Hi all,
I'm wondering about ways to prove termination of certain monadic programs. It looks like this concerns other total languages like Coq, and I'd be happy to hear about those too; I'm asking here first because I'm primarily interested in verifying Haskell programs.
With some type P :: Type -> Type of parsers for example, say there is a primitive consume :: P (Maybe Word) to consume tokens from a finite stream, returning Nothing if none is left. Then we can imagine a parser that consumes all remaining tokens:
consumeAll :: P [Word]
consumeAll = do
x' <- consume
case x' of
Just x -> do
xs <- consumeAll
return (x : xs)
Nothing -> return []
Here we have a recursive call that will be rejected with a positivity check based on decreasing arguments, simply because there are no visible arguments. But this function does terminate for the simple reason that the token stream is one element shorter after each recursive step. Many parsers of recursive structures work that way.

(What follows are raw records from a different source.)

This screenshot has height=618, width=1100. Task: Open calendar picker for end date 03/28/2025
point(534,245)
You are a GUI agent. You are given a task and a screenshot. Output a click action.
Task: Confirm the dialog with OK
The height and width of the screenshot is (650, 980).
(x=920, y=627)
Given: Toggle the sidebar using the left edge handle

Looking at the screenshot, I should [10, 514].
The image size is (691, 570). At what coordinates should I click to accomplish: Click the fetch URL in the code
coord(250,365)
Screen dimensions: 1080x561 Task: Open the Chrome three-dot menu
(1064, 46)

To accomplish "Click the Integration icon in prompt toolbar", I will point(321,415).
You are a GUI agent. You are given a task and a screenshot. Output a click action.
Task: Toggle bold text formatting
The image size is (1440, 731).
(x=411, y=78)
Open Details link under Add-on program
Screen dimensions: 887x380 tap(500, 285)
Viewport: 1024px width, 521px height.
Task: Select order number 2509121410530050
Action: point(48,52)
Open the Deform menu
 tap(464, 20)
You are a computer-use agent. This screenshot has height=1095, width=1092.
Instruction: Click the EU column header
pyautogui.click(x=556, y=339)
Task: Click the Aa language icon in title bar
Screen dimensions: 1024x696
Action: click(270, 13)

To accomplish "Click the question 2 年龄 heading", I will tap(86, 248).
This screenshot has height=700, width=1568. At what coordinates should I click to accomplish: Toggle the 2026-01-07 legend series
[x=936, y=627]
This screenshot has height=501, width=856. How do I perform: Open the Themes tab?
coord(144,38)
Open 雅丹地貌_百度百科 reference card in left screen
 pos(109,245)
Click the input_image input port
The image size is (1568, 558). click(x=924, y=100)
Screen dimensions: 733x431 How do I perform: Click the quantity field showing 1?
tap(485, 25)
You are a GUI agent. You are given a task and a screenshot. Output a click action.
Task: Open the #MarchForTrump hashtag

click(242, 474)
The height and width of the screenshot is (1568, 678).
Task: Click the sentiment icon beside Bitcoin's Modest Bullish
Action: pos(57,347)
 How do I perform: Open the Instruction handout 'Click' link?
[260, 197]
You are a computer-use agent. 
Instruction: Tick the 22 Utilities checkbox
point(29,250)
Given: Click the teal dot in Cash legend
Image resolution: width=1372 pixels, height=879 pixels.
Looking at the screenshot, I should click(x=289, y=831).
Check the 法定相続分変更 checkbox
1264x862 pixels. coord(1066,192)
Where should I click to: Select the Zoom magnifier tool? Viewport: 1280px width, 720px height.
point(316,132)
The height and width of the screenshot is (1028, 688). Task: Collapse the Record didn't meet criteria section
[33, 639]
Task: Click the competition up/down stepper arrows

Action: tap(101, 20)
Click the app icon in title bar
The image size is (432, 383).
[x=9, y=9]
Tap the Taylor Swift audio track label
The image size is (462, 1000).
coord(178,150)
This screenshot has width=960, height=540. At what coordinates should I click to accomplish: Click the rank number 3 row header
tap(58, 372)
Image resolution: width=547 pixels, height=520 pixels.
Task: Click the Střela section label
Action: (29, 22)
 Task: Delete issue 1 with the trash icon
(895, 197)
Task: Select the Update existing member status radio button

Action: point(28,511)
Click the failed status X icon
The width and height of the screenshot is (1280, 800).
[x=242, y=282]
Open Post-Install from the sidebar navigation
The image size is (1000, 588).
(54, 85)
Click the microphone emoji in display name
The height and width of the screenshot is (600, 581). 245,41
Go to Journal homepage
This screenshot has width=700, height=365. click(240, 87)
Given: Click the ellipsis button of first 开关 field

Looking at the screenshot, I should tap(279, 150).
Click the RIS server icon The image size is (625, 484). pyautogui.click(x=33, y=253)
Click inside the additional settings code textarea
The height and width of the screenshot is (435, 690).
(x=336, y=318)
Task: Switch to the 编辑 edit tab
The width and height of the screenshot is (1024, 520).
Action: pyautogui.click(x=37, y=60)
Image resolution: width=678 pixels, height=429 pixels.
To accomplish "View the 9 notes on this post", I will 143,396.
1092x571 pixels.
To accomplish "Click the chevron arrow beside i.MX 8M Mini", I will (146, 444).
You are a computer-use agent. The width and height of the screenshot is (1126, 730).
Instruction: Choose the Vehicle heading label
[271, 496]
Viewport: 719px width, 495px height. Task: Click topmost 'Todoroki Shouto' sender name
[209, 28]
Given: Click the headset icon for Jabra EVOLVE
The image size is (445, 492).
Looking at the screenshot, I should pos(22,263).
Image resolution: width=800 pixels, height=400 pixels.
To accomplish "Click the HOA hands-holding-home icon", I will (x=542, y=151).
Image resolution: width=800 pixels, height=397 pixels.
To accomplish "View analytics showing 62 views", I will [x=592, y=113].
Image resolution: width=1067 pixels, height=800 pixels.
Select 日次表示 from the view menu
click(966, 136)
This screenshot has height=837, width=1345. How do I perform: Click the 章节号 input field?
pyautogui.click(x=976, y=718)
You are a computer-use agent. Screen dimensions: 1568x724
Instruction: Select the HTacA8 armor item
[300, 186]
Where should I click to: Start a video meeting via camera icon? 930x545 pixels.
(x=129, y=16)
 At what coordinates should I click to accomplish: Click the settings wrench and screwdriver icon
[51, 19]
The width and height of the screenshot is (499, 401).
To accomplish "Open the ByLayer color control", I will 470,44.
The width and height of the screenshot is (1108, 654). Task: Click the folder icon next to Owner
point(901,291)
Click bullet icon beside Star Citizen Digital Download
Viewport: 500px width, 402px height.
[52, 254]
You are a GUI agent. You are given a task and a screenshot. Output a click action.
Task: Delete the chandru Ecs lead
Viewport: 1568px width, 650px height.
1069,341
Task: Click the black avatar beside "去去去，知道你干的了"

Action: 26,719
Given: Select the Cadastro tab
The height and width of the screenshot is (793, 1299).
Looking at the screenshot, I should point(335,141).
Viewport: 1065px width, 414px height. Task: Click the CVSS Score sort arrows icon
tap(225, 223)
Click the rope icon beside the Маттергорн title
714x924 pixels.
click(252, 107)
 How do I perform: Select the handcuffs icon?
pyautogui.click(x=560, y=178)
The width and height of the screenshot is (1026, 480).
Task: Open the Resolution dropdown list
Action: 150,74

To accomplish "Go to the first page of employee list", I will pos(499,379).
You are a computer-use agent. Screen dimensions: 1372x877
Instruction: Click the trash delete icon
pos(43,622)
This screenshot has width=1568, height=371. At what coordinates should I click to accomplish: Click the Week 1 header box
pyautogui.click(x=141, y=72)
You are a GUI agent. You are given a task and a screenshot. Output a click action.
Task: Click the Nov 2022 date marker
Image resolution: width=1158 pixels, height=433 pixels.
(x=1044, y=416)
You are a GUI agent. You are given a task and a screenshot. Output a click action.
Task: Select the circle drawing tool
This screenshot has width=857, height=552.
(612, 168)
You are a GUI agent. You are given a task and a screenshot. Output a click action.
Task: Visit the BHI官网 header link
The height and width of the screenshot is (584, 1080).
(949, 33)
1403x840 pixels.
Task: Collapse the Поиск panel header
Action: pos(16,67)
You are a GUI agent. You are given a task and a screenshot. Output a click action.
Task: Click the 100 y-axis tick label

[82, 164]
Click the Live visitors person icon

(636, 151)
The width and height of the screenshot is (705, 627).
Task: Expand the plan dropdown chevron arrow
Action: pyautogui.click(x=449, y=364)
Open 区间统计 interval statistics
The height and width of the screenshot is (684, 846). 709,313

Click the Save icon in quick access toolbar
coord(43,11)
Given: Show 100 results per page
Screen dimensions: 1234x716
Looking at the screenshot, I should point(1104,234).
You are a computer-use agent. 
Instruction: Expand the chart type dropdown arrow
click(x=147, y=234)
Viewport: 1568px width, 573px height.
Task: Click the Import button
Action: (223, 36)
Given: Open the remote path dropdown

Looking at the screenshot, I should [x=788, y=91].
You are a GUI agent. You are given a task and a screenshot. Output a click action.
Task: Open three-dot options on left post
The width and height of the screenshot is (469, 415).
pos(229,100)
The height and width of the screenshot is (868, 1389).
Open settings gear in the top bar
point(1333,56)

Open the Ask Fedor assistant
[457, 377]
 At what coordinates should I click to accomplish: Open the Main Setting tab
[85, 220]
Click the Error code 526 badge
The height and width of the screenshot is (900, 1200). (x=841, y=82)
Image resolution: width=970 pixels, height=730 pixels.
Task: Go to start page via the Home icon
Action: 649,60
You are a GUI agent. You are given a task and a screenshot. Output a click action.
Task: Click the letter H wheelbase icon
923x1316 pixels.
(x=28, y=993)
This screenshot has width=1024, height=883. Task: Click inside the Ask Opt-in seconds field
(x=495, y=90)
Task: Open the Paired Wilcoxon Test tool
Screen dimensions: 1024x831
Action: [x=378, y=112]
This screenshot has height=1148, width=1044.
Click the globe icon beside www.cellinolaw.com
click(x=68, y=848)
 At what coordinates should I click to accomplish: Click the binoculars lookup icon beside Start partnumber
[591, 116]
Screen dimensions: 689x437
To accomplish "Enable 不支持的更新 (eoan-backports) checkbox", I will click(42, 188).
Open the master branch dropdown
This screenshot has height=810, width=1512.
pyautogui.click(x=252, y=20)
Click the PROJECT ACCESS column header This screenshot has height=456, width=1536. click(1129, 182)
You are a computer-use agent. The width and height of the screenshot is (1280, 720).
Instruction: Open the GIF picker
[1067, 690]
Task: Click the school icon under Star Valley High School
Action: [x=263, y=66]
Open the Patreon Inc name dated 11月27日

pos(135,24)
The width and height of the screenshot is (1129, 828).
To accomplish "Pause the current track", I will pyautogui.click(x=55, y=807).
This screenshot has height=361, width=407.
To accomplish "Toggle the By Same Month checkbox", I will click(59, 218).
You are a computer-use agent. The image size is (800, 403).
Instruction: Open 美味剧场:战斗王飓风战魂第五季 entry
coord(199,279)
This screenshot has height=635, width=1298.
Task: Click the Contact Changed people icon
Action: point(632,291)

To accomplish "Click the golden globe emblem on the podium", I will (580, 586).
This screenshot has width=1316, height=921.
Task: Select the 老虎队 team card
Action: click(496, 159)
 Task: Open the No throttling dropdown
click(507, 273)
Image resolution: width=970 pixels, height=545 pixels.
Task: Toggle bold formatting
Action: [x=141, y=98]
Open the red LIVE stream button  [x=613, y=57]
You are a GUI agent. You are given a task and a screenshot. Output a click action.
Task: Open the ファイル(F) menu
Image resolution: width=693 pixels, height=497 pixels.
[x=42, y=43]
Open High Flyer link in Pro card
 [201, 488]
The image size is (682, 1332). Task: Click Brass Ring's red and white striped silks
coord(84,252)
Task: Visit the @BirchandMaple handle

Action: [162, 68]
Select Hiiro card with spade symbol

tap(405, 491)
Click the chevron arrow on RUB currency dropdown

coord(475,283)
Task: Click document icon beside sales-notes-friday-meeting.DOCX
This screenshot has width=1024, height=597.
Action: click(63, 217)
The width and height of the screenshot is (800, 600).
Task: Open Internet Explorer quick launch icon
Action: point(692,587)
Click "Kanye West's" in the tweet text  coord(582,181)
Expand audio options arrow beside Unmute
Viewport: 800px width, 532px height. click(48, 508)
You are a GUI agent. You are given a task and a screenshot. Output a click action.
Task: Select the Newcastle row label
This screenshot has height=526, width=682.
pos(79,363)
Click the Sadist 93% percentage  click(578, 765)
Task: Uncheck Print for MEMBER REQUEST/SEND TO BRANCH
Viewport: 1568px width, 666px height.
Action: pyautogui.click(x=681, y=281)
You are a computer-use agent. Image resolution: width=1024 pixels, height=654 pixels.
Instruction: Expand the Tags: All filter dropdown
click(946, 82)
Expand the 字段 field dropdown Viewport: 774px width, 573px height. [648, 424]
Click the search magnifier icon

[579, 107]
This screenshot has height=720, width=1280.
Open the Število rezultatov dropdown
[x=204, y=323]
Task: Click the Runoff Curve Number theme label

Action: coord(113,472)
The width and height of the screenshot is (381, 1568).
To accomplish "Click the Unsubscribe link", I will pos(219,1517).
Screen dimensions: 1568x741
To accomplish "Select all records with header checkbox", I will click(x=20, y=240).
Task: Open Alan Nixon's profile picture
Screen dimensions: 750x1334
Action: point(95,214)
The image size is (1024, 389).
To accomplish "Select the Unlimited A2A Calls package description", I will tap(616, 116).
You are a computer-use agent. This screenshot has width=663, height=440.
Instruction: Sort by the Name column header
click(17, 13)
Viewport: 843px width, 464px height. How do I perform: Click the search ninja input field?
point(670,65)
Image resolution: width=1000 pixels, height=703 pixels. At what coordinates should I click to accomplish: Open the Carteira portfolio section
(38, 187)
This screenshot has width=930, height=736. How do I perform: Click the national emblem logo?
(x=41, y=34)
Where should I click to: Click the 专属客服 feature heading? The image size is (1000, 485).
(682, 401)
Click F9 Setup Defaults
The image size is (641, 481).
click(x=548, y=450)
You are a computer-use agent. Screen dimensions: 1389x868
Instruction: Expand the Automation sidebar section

Two workarounds I could think of are:
- add a fuel parameter;
- unwrap the P type and inline consume so we can pass the (decreasing) input stream explicitly.
The first adds a fair amount of distracting boilerplate, especially in proofs, and the second defeats the whole point of making P a monad.
Am I missing a simple way to convince liquid that this parser terminates? Can you foresee other problems in using Liquid Haskell for such monadic programs?